While the free scraper handles basic tasks, it has several important limitations:
- High risk of IP blocking
- Limited request volume
- Constant CAPTCHA interruptions
- Not suitable for production environments
For a scalable and stable solution, consider Bright Data's dedicated API detailed below. 👇
The Yandex Search API is part of Bright Data’s SERP Scraping API suite.
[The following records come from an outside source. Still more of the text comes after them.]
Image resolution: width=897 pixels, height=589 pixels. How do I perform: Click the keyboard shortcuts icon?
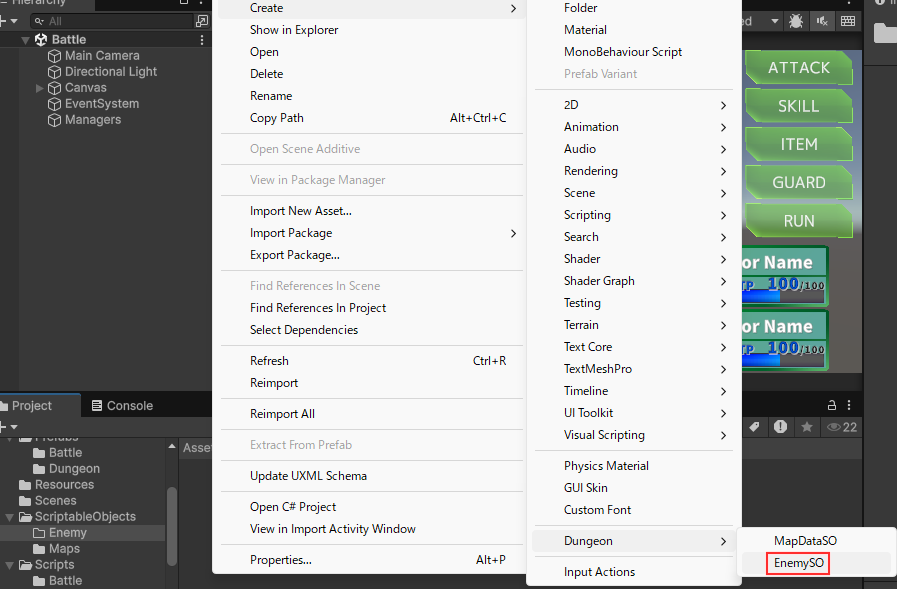click(848, 20)

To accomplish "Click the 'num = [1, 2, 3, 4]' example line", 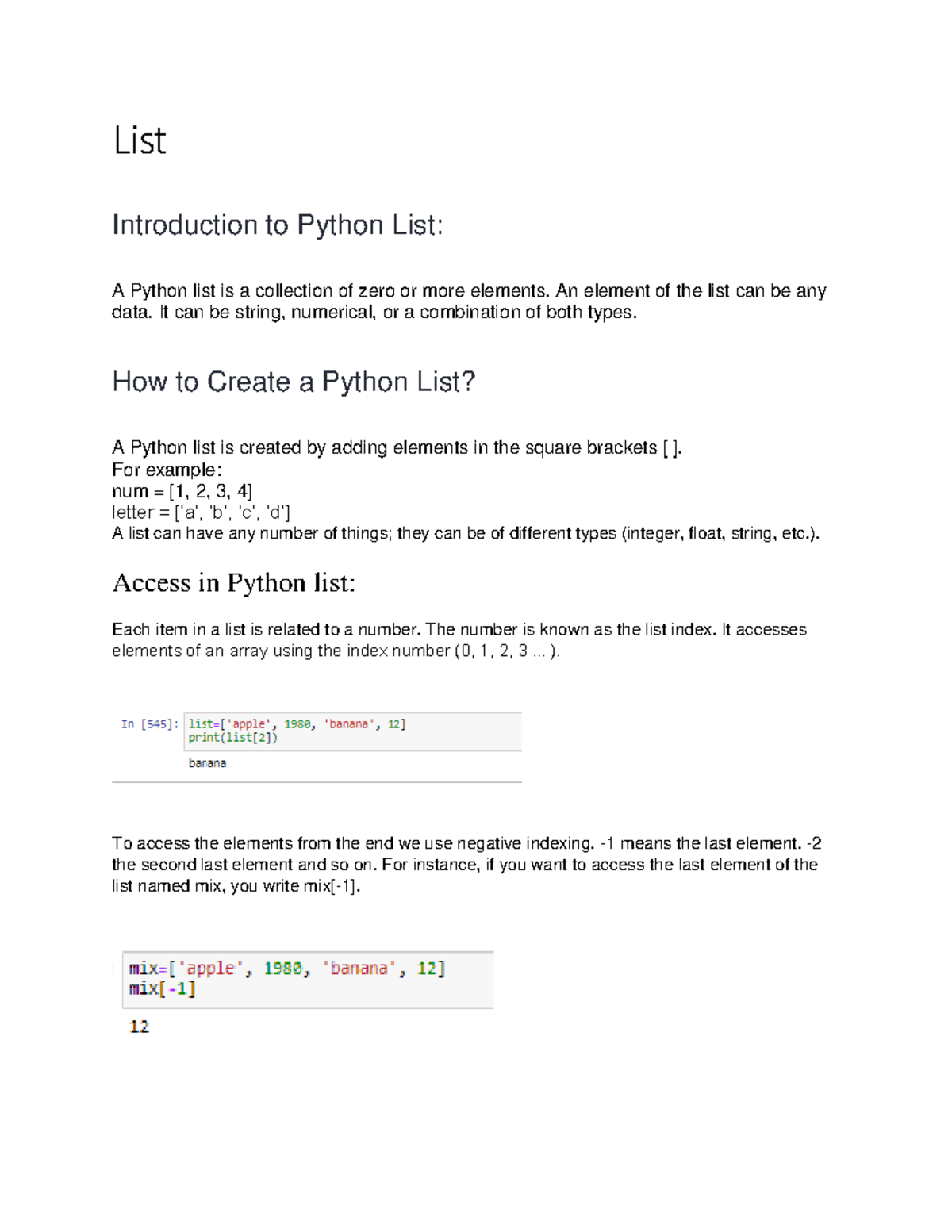I will [182, 491].

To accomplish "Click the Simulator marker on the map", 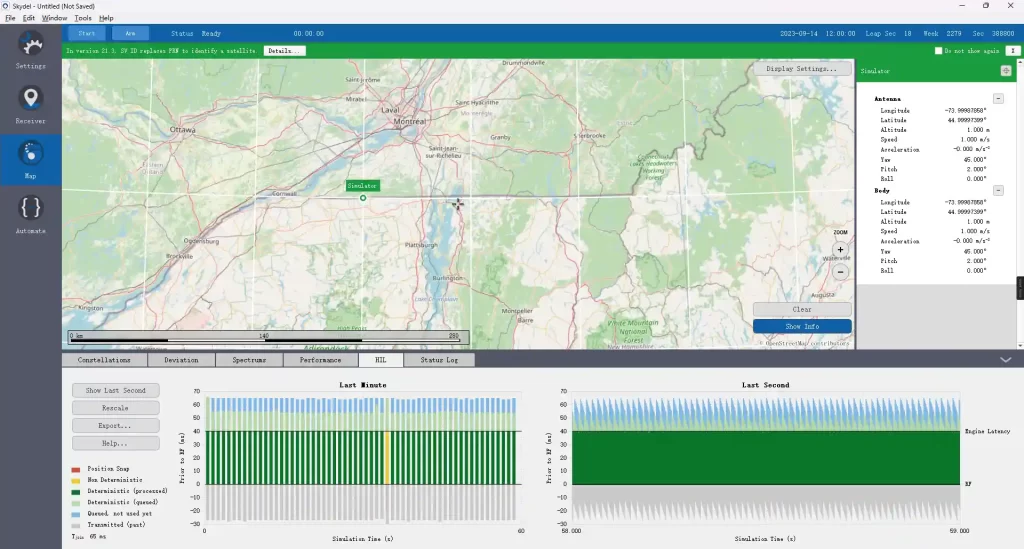I will coord(362,198).
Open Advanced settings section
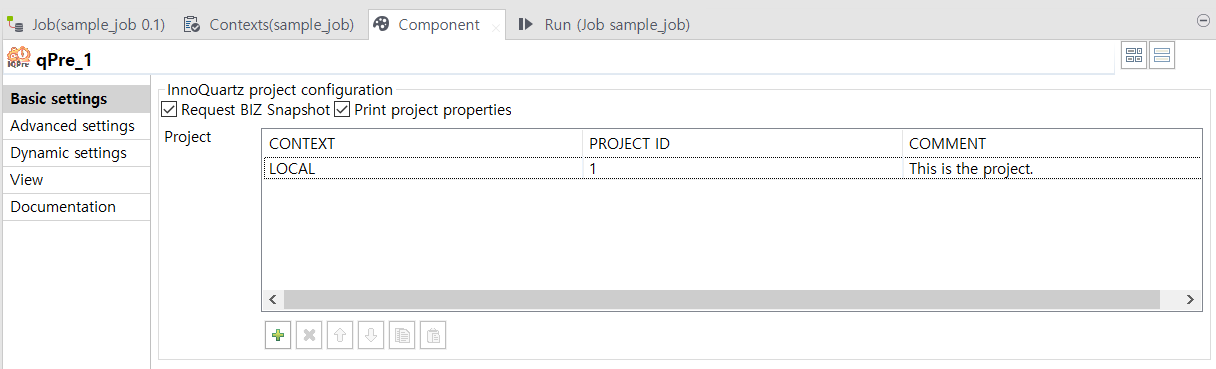Image resolution: width=1216 pixels, height=369 pixels. point(76,126)
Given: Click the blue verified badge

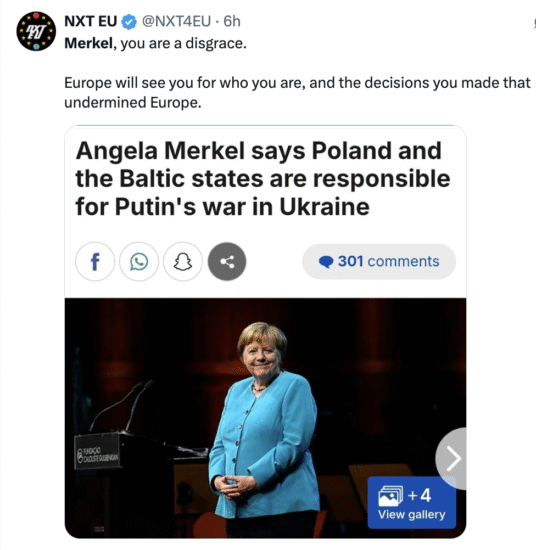Looking at the screenshot, I should (129, 22).
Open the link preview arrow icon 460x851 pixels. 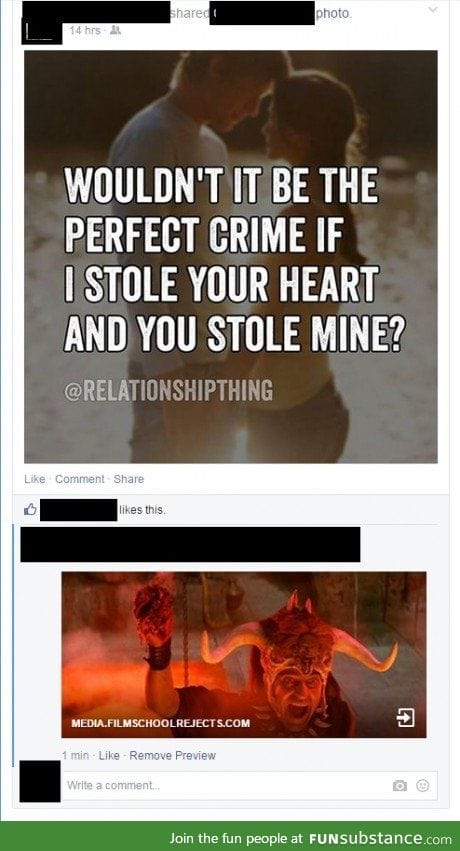point(405,719)
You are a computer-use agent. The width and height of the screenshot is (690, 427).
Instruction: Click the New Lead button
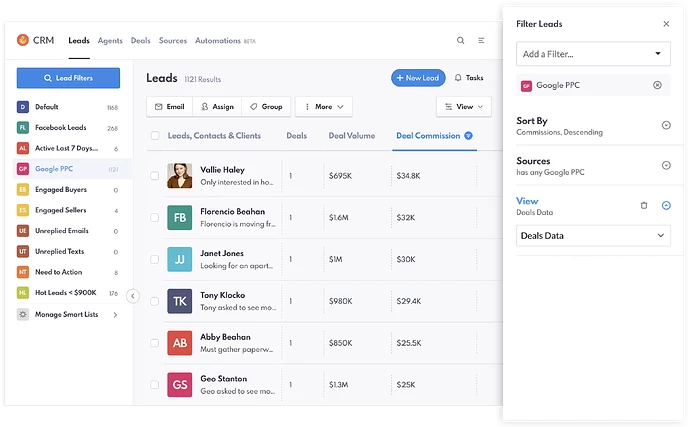418,78
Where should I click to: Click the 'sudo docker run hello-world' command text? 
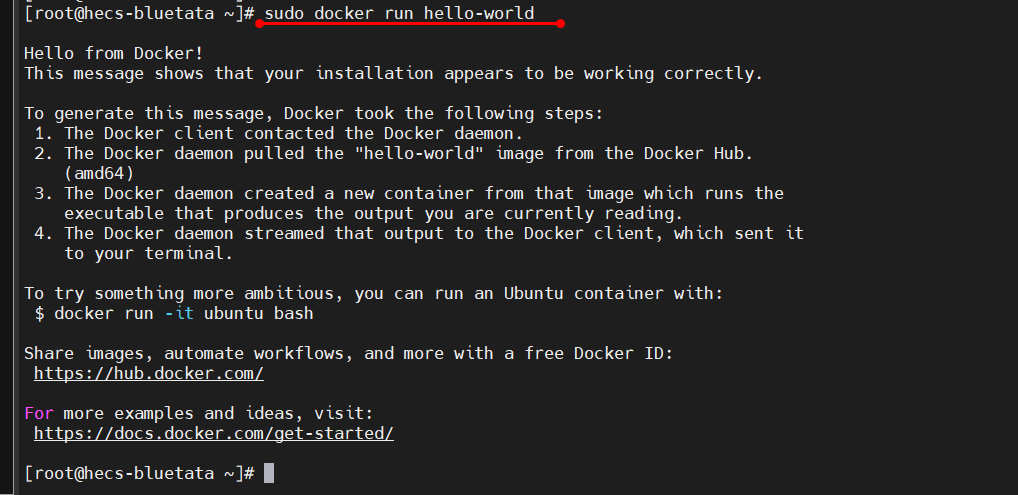point(399,13)
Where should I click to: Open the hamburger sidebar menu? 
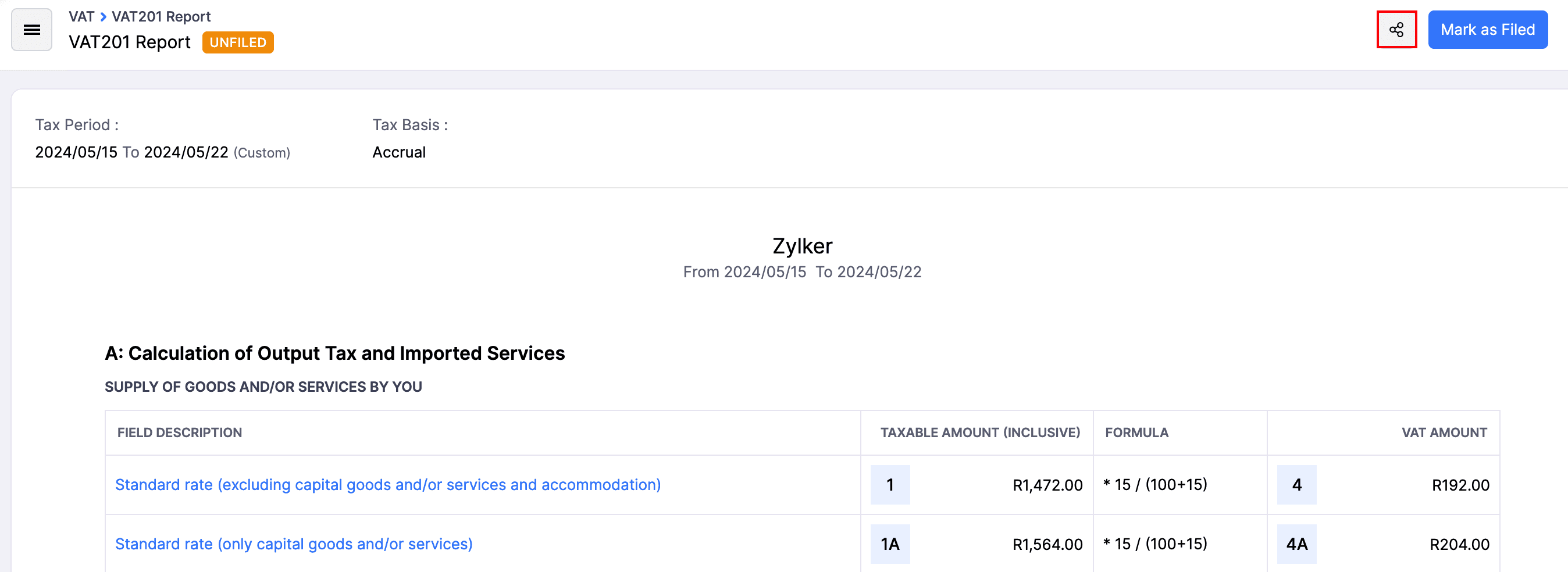(31, 30)
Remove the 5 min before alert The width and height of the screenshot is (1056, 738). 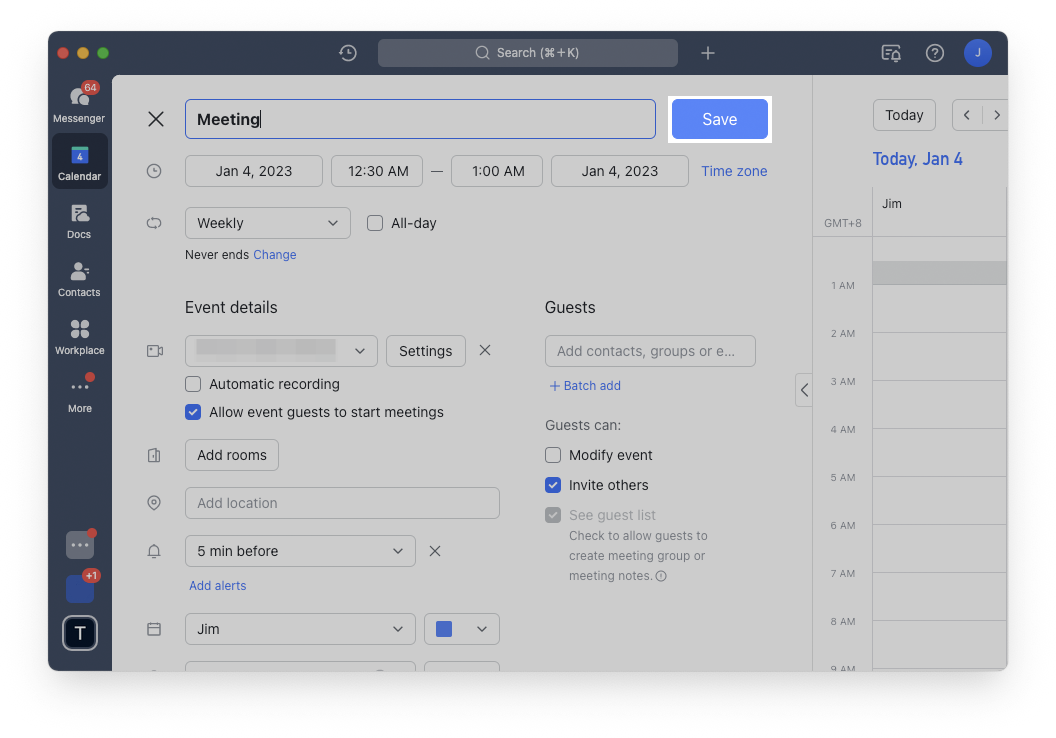435,551
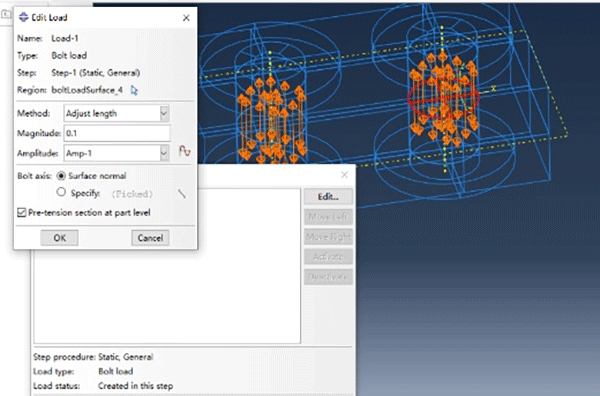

It leverages our industry-leading proxy infrastructure to deliver real-time Yandex search results with a single API call.
- Global Accuracy: Get tailored results for specific locations worldwide
- Pay-Per-Success: Only pay for successful requests
- Real-Time Data: Access up-to-date search results in seconds
- Unlimited Scalability: Handle high-volume scraping effortlessly
- Cost-Efficient: Eliminates the need for costly infrastructure
- Reliable Performance: Built-in anti-blocking technology
- 24/7 Expert Support: Access to technical assistance whenever needed
📌 Try Before You Buy: Test it for free in our SERP API Live Demo
- Create a Bright Data account (new users receive a $5 credit)
- Generate your API key
- Follow our step-by-step guide to configure the SERP API
The simplest way to use the API is by making a direct request to Bright Data's API endpoint.
cURL Example:
curl https://api.brightdata.com/request \
-H "Content-Type: application/json" \
-H "Authorization: Bearer API_TOKEN" \
-d '{
"zone": "ZONE_NAME",
"url": "https://www.yandex.com/search/?text=apple+watch+series+10+review&lr=95&lang=en",
"format": "raw"
}'
Python Example:
import requests
import json
url = "https://api.brightdata.com/request"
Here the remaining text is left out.